#### EXERCISE BRIEF:
An acceptable response holds only the line containing "1530x784 pixels. Task: Click" and every line after it to the end of the records, each reproduced exactly.

#### EXERCISE DATA:
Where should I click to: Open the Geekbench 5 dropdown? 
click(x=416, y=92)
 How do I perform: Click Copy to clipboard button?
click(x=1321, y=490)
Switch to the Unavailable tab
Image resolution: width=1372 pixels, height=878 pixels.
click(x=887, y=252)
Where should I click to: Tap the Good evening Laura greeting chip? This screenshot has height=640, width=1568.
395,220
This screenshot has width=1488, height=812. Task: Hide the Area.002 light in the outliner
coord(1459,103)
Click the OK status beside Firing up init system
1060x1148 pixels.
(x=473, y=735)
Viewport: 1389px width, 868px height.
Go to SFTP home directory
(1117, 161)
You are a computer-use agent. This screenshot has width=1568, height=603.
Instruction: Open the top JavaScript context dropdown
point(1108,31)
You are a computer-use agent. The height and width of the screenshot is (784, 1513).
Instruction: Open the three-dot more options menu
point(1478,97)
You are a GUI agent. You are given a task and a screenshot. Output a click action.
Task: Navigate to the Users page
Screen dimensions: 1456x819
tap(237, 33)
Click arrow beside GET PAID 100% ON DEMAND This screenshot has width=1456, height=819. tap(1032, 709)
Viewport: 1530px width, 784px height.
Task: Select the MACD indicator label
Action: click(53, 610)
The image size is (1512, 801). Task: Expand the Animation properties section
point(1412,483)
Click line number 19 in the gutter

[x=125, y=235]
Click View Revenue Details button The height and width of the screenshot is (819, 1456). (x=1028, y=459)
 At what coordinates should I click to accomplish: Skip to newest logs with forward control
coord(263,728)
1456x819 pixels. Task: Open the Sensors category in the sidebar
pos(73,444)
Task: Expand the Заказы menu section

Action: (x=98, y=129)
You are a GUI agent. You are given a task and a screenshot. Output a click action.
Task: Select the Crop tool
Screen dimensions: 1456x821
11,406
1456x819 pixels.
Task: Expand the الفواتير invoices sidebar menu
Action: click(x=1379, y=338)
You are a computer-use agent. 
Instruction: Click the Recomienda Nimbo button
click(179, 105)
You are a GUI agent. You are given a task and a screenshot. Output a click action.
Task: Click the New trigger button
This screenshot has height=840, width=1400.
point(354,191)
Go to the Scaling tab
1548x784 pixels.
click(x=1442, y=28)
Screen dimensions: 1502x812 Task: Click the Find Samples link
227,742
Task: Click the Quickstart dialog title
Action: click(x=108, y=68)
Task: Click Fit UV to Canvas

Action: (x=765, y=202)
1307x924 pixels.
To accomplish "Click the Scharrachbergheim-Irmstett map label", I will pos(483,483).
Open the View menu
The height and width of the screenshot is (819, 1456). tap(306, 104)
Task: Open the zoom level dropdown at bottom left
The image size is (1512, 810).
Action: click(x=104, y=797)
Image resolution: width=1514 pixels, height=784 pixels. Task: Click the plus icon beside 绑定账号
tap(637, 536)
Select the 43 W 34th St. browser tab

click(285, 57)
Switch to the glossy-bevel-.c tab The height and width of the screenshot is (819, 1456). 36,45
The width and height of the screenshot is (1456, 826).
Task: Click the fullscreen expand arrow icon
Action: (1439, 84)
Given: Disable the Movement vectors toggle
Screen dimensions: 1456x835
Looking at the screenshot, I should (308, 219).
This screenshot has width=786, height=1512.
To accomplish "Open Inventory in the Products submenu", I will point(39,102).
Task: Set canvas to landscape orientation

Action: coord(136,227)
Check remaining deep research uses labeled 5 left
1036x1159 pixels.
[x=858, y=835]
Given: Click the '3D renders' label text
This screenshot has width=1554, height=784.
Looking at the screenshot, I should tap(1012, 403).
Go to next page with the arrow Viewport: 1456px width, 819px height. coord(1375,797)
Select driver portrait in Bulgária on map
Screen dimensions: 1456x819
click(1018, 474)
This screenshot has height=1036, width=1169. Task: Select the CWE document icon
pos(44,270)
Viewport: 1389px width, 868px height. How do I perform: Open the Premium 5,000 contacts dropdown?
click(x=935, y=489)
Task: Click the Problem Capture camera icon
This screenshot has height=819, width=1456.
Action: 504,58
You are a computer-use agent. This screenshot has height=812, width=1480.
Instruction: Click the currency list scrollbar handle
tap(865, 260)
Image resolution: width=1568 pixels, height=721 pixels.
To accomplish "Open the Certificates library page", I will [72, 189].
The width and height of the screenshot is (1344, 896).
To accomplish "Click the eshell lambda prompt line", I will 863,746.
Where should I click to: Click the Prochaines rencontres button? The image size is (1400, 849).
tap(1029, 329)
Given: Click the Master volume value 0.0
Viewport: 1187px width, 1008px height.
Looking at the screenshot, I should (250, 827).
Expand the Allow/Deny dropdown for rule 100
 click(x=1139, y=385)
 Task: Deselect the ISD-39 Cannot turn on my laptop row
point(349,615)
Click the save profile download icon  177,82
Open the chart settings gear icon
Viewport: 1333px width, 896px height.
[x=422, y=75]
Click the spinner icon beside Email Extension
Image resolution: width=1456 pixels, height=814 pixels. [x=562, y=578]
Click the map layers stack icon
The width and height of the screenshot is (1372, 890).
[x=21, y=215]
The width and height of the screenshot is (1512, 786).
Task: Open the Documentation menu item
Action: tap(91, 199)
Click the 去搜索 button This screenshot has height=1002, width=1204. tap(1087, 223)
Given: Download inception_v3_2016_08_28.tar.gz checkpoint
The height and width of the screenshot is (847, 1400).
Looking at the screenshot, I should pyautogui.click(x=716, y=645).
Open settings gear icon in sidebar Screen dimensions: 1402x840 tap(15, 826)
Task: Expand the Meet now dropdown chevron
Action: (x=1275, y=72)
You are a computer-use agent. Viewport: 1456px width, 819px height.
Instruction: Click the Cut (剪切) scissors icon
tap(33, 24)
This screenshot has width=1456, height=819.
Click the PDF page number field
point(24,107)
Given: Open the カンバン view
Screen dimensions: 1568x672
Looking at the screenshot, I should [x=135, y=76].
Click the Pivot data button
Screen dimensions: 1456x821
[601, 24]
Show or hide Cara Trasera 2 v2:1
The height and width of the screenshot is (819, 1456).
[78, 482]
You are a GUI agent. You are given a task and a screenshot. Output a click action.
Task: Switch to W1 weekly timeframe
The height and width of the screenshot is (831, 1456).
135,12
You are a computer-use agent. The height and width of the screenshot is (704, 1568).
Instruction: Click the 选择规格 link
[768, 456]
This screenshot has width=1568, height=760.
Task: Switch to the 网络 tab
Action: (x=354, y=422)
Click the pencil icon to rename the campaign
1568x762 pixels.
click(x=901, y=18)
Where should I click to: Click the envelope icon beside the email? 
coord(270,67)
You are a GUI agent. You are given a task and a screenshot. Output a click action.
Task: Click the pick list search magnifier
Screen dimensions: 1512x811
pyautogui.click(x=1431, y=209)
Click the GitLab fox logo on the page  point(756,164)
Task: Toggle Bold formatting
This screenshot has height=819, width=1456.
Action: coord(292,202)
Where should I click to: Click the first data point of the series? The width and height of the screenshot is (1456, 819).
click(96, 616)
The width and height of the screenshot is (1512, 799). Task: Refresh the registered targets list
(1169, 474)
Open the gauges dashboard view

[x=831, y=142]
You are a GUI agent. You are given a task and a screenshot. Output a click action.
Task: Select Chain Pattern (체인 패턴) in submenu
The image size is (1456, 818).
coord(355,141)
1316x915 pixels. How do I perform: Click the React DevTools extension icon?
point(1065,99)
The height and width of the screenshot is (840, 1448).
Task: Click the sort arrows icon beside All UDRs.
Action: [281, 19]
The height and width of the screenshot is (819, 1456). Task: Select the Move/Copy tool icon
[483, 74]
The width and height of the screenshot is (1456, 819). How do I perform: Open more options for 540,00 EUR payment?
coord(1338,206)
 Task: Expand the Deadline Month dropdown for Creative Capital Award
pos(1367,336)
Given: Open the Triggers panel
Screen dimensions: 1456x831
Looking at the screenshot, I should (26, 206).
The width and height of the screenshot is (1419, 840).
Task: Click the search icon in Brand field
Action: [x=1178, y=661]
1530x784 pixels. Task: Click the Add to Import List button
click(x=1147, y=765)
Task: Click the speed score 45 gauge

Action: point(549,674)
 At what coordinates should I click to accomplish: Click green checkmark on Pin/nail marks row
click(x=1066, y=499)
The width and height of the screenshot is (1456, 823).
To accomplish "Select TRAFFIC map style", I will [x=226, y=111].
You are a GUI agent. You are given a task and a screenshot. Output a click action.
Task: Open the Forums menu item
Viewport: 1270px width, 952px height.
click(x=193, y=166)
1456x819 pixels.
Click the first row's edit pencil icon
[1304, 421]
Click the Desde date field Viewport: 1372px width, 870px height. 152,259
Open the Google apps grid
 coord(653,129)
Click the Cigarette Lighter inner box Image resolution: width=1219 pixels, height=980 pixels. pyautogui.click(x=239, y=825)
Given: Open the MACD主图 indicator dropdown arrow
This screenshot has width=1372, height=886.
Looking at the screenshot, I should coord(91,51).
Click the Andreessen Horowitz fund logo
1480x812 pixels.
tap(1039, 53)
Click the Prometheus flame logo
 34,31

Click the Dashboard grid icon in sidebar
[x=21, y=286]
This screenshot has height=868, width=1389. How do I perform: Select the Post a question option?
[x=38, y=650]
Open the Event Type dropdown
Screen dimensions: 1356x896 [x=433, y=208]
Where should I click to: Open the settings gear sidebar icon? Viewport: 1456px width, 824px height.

#### REPLY:
1530x784 pixels. Task: Click the Add to Import List button
click(x=1147, y=765)
Task: Click the speed score 45 gauge

Action: point(549,674)
 At what coordinates should I click to accomplish: Click green checkmark on Pin/nail marks row
click(x=1066, y=499)
The width and height of the screenshot is (1456, 823).
To accomplish "Select TRAFFIC map style", I will [x=226, y=111].
You are a GUI agent. You are given a task and a screenshot. Output a click action.
Task: Open the Forums menu item
Viewport: 1270px width, 952px height.
click(x=193, y=166)
1456x819 pixels.
Click the first row's edit pencil icon
[1304, 421]
Click the Desde date field Viewport: 1372px width, 870px height. 152,259
Open the Google apps grid
 coord(653,129)
Click the Cigarette Lighter inner box Image resolution: width=1219 pixels, height=980 pixels. pyautogui.click(x=239, y=825)
Given: Open the MACD主图 indicator dropdown arrow
This screenshot has width=1372, height=886.
Looking at the screenshot, I should coord(91,51).
Click the Andreessen Horowitz fund logo
1480x812 pixels.
tap(1039, 53)
Click the Prometheus flame logo
 34,31

Click the Dashboard grid icon in sidebar
[x=21, y=286]
This screenshot has height=868, width=1389. How do I perform: Select the Post a question option?
[x=38, y=650]
Open the Event Type dropdown
Screen dimensions: 1356x896 [x=433, y=208]
Where should I click to: Open the settings gear sidebar icon? Viewport: 1456px width, 824px height.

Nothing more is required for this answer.